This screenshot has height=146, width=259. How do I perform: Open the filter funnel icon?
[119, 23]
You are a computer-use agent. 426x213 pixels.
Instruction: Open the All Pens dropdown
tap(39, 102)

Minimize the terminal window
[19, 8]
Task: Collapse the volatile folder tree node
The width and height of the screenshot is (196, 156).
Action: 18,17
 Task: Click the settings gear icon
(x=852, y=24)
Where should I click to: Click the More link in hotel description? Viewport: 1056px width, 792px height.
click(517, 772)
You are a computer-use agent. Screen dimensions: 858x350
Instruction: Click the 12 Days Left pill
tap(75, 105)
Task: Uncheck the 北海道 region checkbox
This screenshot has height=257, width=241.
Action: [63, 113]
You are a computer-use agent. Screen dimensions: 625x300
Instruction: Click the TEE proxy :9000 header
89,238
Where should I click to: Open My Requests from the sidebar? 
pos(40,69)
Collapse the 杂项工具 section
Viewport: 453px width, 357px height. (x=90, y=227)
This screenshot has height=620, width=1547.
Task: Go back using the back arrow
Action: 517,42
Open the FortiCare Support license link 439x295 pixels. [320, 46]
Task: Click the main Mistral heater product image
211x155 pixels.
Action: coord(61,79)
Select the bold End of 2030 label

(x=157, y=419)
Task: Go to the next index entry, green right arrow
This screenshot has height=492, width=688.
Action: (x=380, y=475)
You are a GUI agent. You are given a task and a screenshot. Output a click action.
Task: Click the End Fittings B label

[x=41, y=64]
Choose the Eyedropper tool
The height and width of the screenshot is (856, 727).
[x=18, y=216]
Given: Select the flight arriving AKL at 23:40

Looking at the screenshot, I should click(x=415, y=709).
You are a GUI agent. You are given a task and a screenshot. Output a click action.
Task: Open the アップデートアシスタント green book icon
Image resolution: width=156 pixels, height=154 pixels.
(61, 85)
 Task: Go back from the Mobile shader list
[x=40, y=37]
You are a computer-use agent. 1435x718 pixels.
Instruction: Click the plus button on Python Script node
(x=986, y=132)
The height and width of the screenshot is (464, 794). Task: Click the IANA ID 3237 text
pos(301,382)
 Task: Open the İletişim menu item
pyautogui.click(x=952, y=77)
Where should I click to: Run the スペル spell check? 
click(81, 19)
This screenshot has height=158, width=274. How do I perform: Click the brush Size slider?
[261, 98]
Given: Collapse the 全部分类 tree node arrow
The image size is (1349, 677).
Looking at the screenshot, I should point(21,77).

:::::

(Work to be completed) Can you reproduce all of the material above, word for word and line for line?

(Output of the task)
This screenshot has height=146, width=259. How do I perform: Open the filter funnel icon?
[119, 23]
You are a computer-use agent. 426x213 pixels.
Instruction: Open the All Pens dropdown
tap(39, 102)

Minimize the terminal window
[19, 8]
Task: Collapse the volatile folder tree node
The width and height of the screenshot is (196, 156).
Action: 18,17
 Task: Click the settings gear icon
(x=852, y=24)
Where should I click to: Click the More link in hotel description? Viewport: 1056px width, 792px height.
click(517, 772)
You are a computer-use agent. Screen dimensions: 858x350
Instruction: Click the 12 Days Left pill
tap(75, 105)
Task: Uncheck the 北海道 region checkbox
This screenshot has height=257, width=241.
Action: [63, 113]
You are a computer-use agent. Screen dimensions: 625x300
Instruction: Click the TEE proxy :9000 header
89,238
Where should I click to: Open My Requests from the sidebar? 
pos(40,69)
Collapse the 杂项工具 section
Viewport: 453px width, 357px height. (x=90, y=227)
This screenshot has height=620, width=1547.
Task: Go back using the back arrow
Action: 517,42
Open the FortiCare Support license link 439x295 pixels. [320, 46]
Task: Click the main Mistral heater product image
211x155 pixels.
Action: coord(61,79)
Select the bold End of 2030 label

(x=157, y=419)
Task: Go to the next index entry, green right arrow
This screenshot has height=492, width=688.
Action: (x=380, y=475)
You are a GUI agent. You are given a task and a screenshot. Output a click action.
Task: Click the End Fittings B label

[x=41, y=64]
Choose the Eyedropper tool
The height and width of the screenshot is (856, 727).
[x=18, y=216]
Given: Select the flight arriving AKL at 23:40

Looking at the screenshot, I should click(x=415, y=709).
You are a GUI agent. You are given a task and a screenshot. Output a click action.
Task: Open the アップデートアシスタント green book icon
Image resolution: width=156 pixels, height=154 pixels.
(61, 85)
 Task: Go back from the Mobile shader list
[x=40, y=37]
You are a computer-use agent. 1435x718 pixels.
Instruction: Click the plus button on Python Script node
(x=986, y=132)
The height and width of the screenshot is (464, 794). Task: Click the IANA ID 3237 text
pos(301,382)
 Task: Open the İletişim menu item
pyautogui.click(x=952, y=77)
Where should I click to: Run the スペル spell check? 
click(81, 19)
This screenshot has height=158, width=274. How do I perform: Click the brush Size slider?
[261, 98]
Given: Collapse the 全部分类 tree node arrow
The image size is (1349, 677).
Looking at the screenshot, I should point(21,77).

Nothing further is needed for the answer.